Given exercise |
Repeat the part of the entries that opens with the line containing "Given: Favorite Benfica with the star icon" and runs through the end of the entries, leaving the pictures out of your answer.

(Word and element location records)
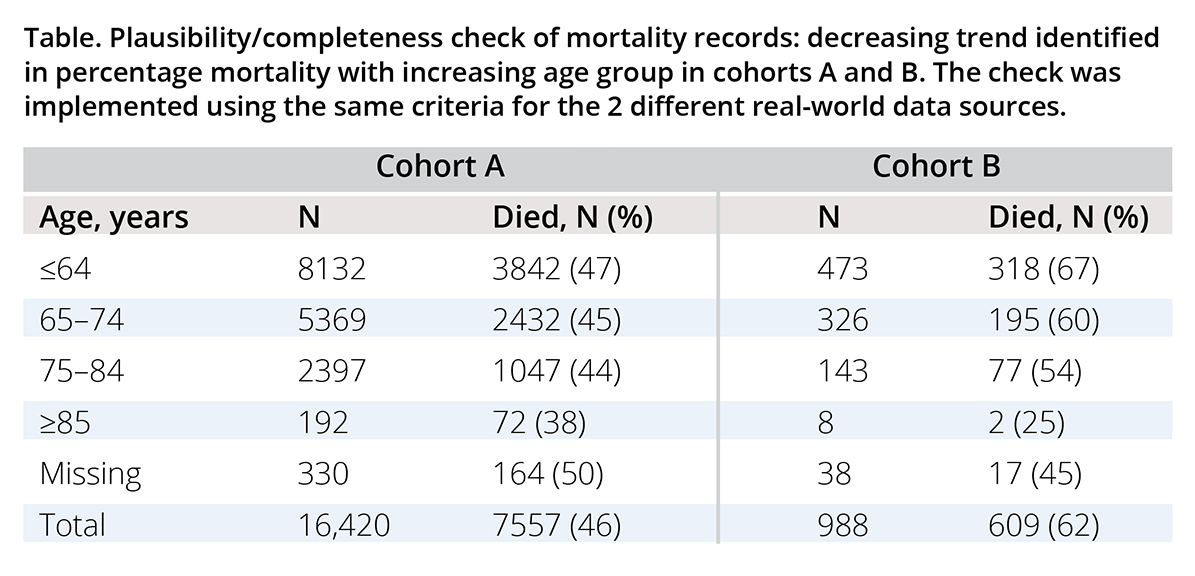
Task: Select the cell showing 318 (67)
Action: point(1045,269)
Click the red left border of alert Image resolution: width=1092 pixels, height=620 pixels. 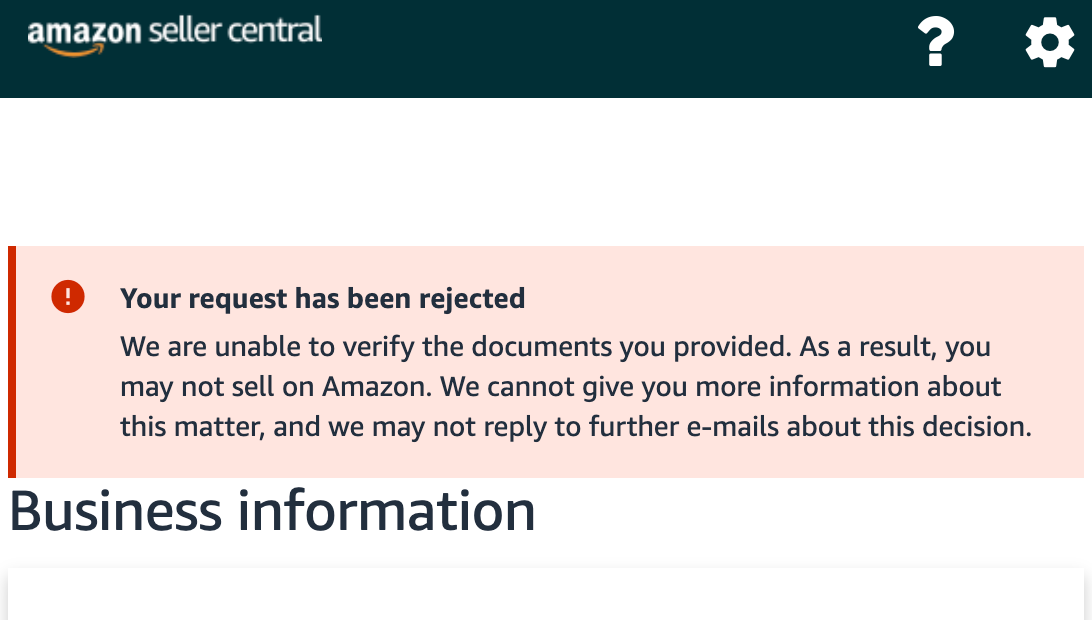[12, 362]
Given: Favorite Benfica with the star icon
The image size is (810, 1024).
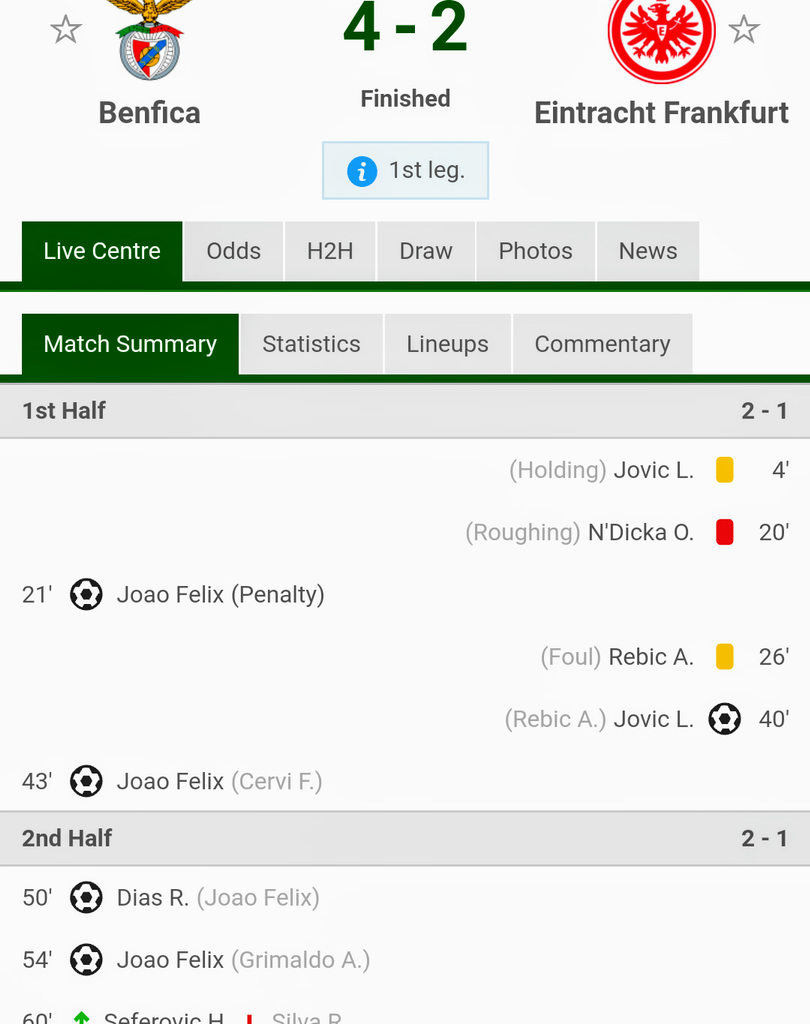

Completed exercise |
Given: Favorite Benfica with the star icon
The image size is (810, 1024).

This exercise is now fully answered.